Chercheur à l'université de Columbia, Alessandra Giannini va venir travailler à Paris sur l'amélioration de la prévision des pluies en zone tropicale. "C'était une opportunité inattendue et je me suis dit que ça allait me permettre de travailler plus étroitement avec les chercheurs français qui ont le même sujet de recherche", explique-t-elle à franceinfo. Si elle indique n'avoir pas rencontré de difficultés depuis l'élection de Donald Trump, elle constate que "le soutien public à la recherche stagne depuis dix ans".

Notre président nous a peut-être fait une faveur, en nous obligeant à regarder sérieusement l'état des financements publics à la recherche aux Etats-Unis.

■ ■ ■ ■ ■

• [CONSIGNES]:
**1.** Condensez sous forme de liste le paragraphe de l'extrait sur Alessandra Giannini qui commence par « Chercheur à l'université de Columbia », en conservant ses faits principaux.
**2.** Rédigez la suite de l'extrait sur Alessandra Giannini, à partir de sa dernière phrase.

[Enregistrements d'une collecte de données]
■ ■ ■ ■ ■

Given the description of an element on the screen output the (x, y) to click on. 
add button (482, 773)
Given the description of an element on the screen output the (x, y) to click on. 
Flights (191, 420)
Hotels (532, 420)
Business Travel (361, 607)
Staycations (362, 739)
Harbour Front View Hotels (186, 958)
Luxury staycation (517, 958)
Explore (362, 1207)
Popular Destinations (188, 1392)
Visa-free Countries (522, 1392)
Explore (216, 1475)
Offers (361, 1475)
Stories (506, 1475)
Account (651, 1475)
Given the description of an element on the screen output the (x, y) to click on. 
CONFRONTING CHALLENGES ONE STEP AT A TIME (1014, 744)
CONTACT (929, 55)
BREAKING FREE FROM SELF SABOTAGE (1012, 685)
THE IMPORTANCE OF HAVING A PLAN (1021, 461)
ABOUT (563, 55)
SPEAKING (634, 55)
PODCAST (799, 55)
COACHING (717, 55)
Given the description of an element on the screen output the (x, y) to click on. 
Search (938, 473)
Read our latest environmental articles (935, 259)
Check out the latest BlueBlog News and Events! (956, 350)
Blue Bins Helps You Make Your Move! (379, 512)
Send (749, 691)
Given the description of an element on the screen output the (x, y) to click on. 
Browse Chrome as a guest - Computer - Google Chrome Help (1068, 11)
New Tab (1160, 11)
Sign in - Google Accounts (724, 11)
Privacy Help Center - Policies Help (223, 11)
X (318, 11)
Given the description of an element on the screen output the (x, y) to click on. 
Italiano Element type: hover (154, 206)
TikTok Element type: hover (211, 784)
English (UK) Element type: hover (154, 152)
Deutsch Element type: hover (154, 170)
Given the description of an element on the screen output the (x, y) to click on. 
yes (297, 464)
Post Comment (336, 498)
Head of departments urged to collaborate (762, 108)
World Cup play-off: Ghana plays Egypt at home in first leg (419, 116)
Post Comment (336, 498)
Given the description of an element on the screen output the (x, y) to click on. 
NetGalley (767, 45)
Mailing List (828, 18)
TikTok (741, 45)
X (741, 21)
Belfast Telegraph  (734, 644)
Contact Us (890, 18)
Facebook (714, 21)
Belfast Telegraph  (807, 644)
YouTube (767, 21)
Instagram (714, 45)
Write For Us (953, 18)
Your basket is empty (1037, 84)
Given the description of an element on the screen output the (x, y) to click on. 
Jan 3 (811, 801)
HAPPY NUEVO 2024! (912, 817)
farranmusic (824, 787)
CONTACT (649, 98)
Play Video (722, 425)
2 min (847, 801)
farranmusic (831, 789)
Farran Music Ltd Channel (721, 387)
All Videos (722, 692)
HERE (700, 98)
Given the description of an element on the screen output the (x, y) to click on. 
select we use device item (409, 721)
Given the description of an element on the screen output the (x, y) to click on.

■ ■ ■ ■ ■

• [RÉPONSES]:
**1.**
- Alessandra Giannini, chercheuse à l'université de Columbia, va venir travailler à Paris.
- Elle y travaillera sur l'amélioration de la prévision des pluies en zone tropicale.
- Elle y voit une opportunité inattendue de travailler plus étroitement avec les chercheurs français qui ont le même sujet de recherche.
- Elle indique n'avoir pas rencontré de difficultés depuis l'élection de Donald Trump.
- Elle constate néanmoins que le soutien public à la recherche stagne depuis dix ans.

**2.**
Alessandra Giannini

à franceinfo

L'impact psychologique de Trump

Christopher Cantrell et Camille Parmesan sont encore plus sceptiques. "Il n’y a pas de doute que depuis dix ans aux Etats-Unis, c’est bien plus difficile, plus compétitif, seuls les très très bons projets trouvent des financements", confie le premier. Venu de l'université de Boulder, dans le Colorado, il travaillera à Créteil sur l'impact climatique et sanitaire à grande échelle de la pollution urbaine. La seconde, qui étudiera l'impact du changement climatique sur les espèces près de Toulouse, ne mâche pas ses mots contre le président américain.

C’est psychologiquement difficile d’avoir le chef de l’Etat de votre pays qui ne croit pas à la recherche que vous menez depuis 20 ans, qui la discrédite et dit que ce n’est pas réel.

Camille Parmesan

à franceinfo

Séduite par le slogan d'Emmanuel Macron, elle confie à franceinfo que sa décision de s'installer en France s'explique "à la fois par le refus de vivre dans un endroit où la science est assiégée" et par "le financement très génereux" du projet MOGPA. "Je suis très frustrée par le manque d'action sur le changement climatique, alors que la science dit depuis 15 ans qu'il est provoqué par l'homme et que cela a déjà un énorme impact sur les espèces et les milieux naturels", poursuit la chercheuse américaine.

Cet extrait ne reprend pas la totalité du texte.